Juneteenth marked victory over chattel slave system

By Brian Williams
July 12, 2021

Actions around the country celebrated Juneteenth, which only became a federal holiday two days earlier. June 19 marks an important milestone in the Second American Revolution, which abolished slavery and led to the strengthening of the working class with millions of freed Blacks.

After the Civil War ended in the summer of 1865, Union General Gordon Granger and his troops traveled to Galveston, Texas, and on June 19, 1865, he issued General Order No. 3.

It said: “The people are informed that, accordance with a proclamation from the Executive of the United States, all slaves are free. This involves an absolute equality of personal rights and rights of property, between former masters and slaves, and the connection heretofore existing between them, becomes that between employer and hired labor. The Freedmen are advised to remain at their present homes, and work for wages. They are informed that they will not be allowed to collect at military posts; and that they will not be supported in idleness either there or elsewhere.”

There were still 250,000 people enslaved in Texas, the last state of the Confederacy. This was over two years after President Abraham Lincoln had issued the Emancipation Proclamation. Not until December 1865 was the 13th Amendment to the U.S. Constitution ratified, which abolished slavery throughout the entire country.

Granger’s order recognized the new class relations established by these revolutionary measures — with capitalist “free-labor” replacing the slave system. This helped lead to a rapid expansion of capitalist production across the country and consequently of struggles waged by working people.

After the end of the war, Radical Reconstruction was adopted, led by the most resolute opponents of slavery. This deepened the changes made possible by the overthrow of chattel slavery. With the passage of the 14th Amendment in 1868 freed slaves won U.S. citizenship. African Americans won the right to vote when the 15th Amendment was ratified in 1870.

The former slaves sought to advance their rights and demanded their own land and tools to farm, forging alliances with exploited farmers and other toilers in the South who were white. Their slogan was 40 acres and a mule. Small farmers and propertyless rural working people made up the big majority of the population in all the former Confederate states. In five states Blacks were a majority.

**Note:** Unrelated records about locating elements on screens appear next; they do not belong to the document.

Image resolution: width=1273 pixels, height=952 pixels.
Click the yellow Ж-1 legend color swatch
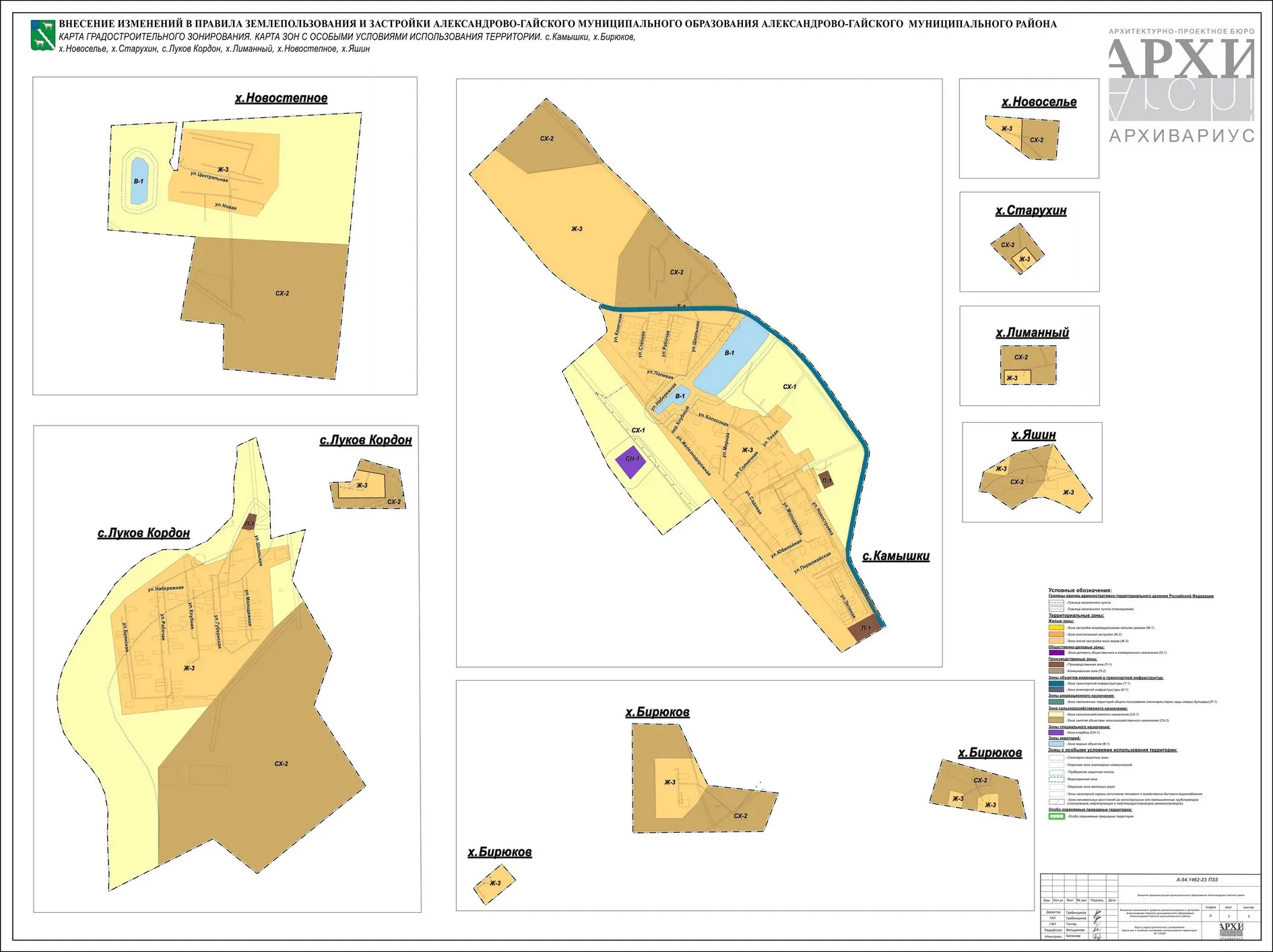[1056, 627]
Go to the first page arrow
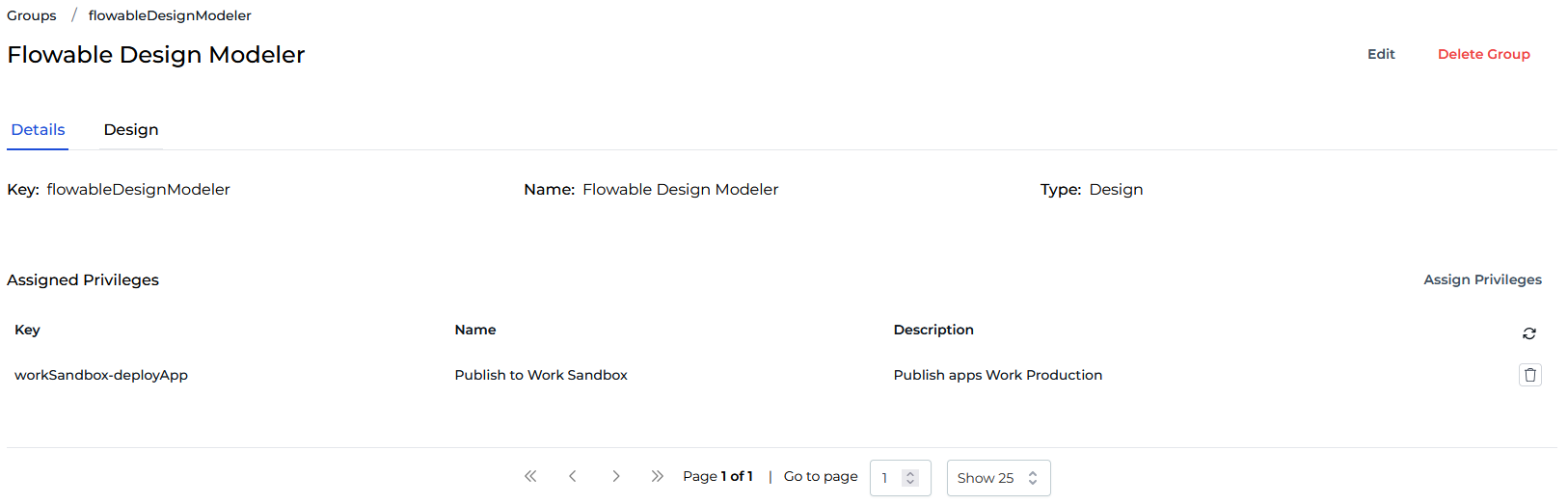Viewport: 1568px width, 504px height. [530, 476]
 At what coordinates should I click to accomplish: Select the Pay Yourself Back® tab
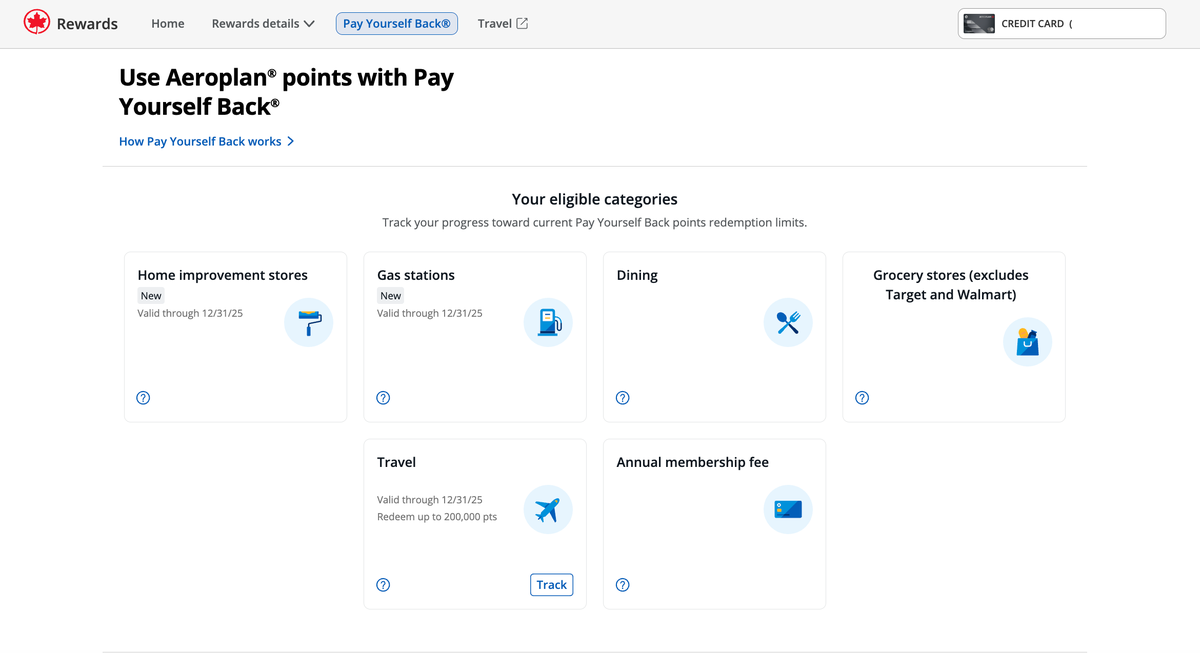coord(397,23)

By 1867 Radical Reconstruction regimes, many led by Blacks, had been set up throughout the South, backed by the power of the Union army. These governments fought for implementation of Black rights and immediate and democratic demands in the interests of all working people. This included the first free public schools in the South, public hospitals and medical care for the poor, barring of racial discrimination, and expansion of a woman’s right to obtain a divorce.

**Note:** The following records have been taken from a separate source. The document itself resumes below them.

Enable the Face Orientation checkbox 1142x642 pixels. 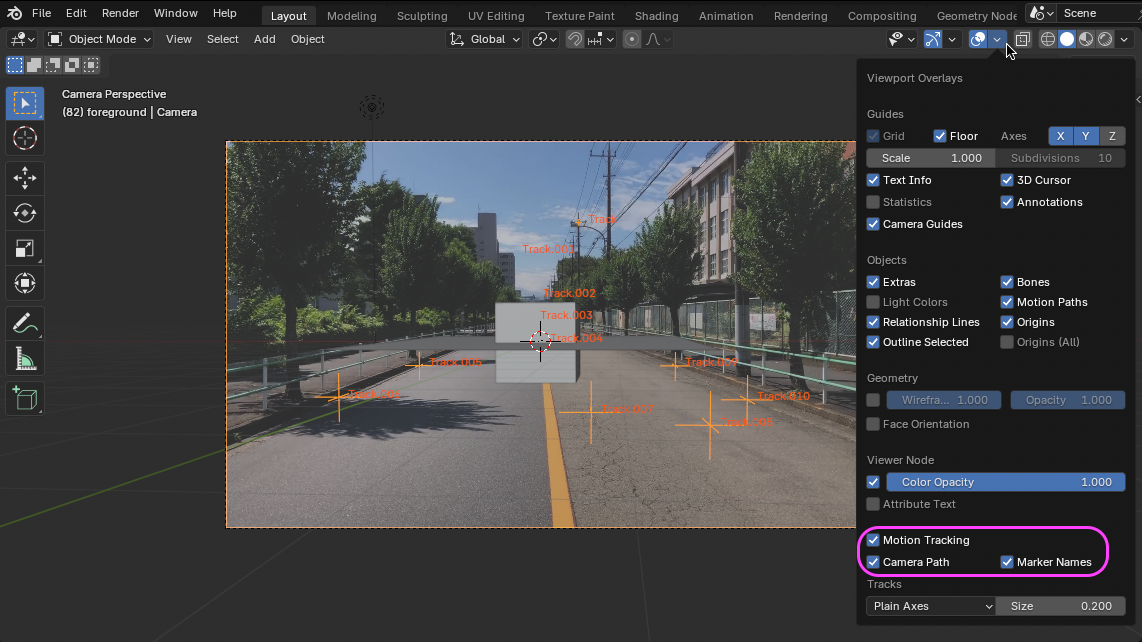click(x=873, y=424)
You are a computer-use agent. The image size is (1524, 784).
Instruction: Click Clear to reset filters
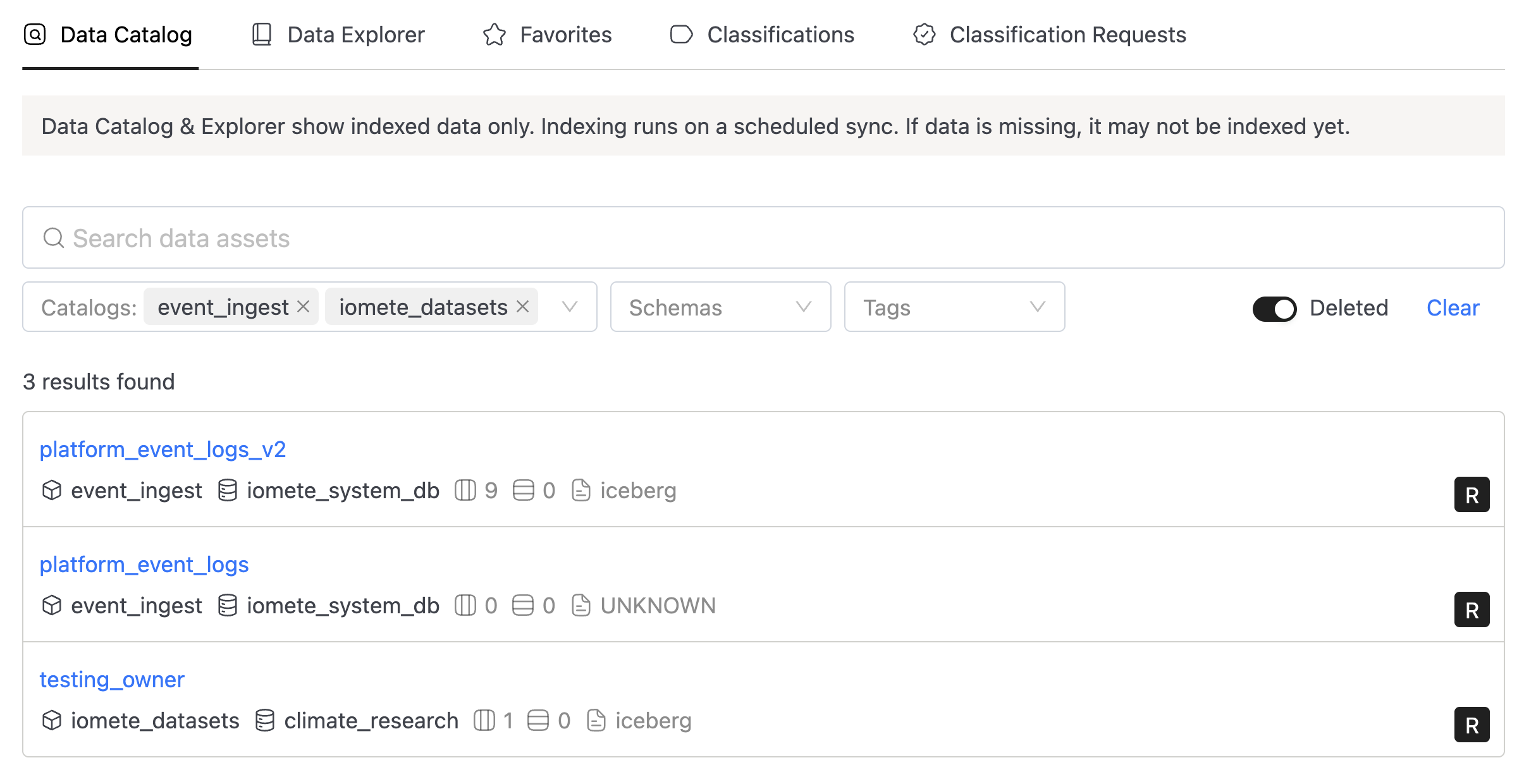point(1453,308)
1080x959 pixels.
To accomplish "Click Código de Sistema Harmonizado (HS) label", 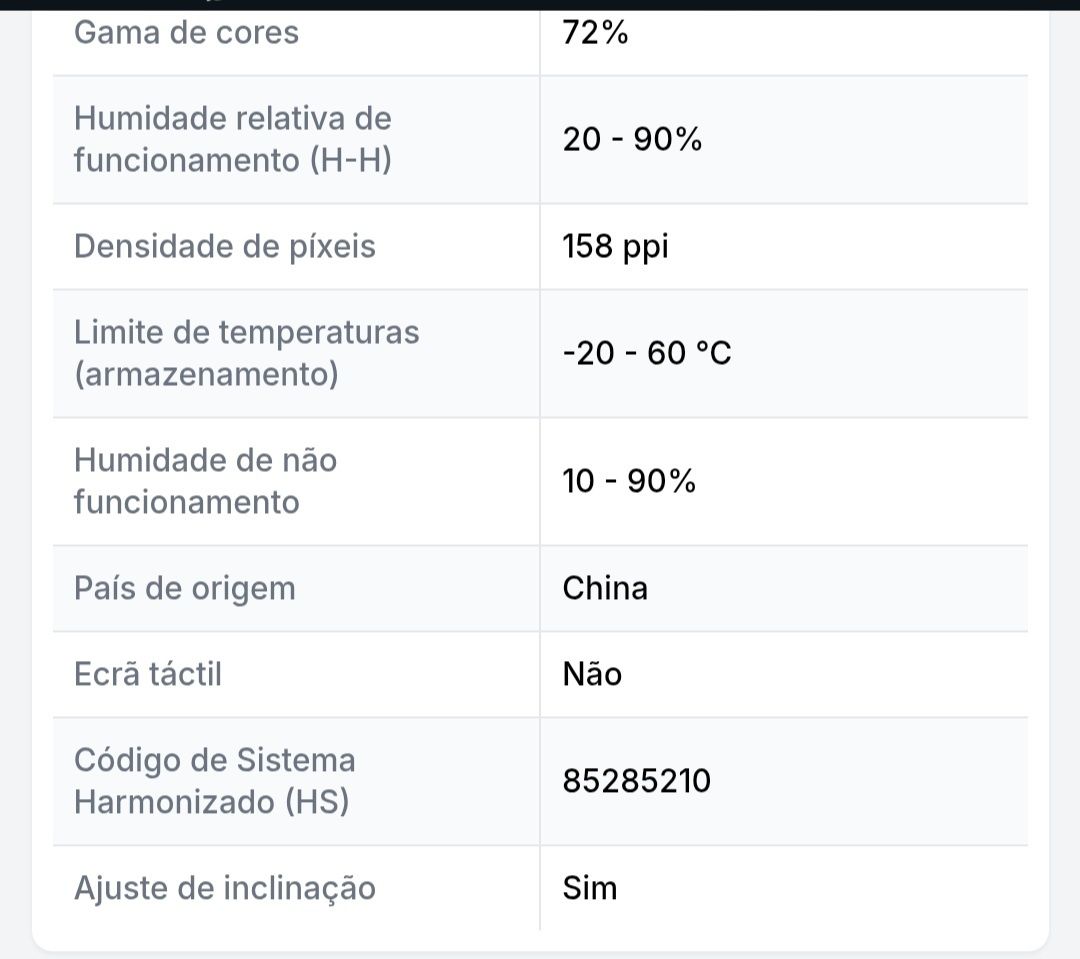I will [x=214, y=781].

The capitalist rulers, fearing this growing class alliance, withdrew Union troops from the South in 1877, accelerating a reign of terror by the Ku Klux Klan and other racist gangs. This bloody defeat of Radical Reconstruction, leading over decades of battle to the imposition of Jim Crow segregation, was the worst setback not only for Blacks but also for the entire working class.

Railroad strikes in 1877

A huge strike wave erupted that same year leading many workers to become more aware of their common interests as a class. Railroad workers walked out in response to wage cuts by the bosses in the midst of a prolonged economic depression. The entire U.S. rail system was rapidly shut down, and large numbers of workers in other industries went on strike in solidarity.

Commenting on the importance of this “Great Strike,” Karl Marx, in a July 25, 1877, letter to Frederick Engels, wrote: “What do you think of the workers in the United States? This first eruption against the oligarchy of associated capital which has arisen since the Civil War will of course be put down, but it could quite well form the starting point for the establishment of a serious labour party in the United States.”

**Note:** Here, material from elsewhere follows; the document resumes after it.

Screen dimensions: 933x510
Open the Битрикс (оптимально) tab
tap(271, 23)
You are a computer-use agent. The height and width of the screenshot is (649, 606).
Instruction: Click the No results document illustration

Marx explained the decision of the capitalist rulers to withdraw Union troops “will turn the Negroes into allies of the workers, and the large expropriations of land (especially fertile land) in favour of railway, mining, etc., companies will convert the farmers of the West, who are already very disenchanted, into allies of the workers.”

However, the growing economic and political strength of a rising capitalist class and lack of class struggle experience and leadership of the working class meant this didn’t occur. “Nonetheless, Marx could not have been more correct,” wrote Jack Barnes, national secretary of the Socialist Workers Party, in Malcolm X, Black Liberation, and the Road to Workers Power, “about the alliance of social forces that would have to be at the center of a successful revolution in the United States — the working class, toilers who are Black, and exploited farmers.”

These are some of the monumental consequences of the overthrow of the slave system in the U.S. that is marked by Juneteenth.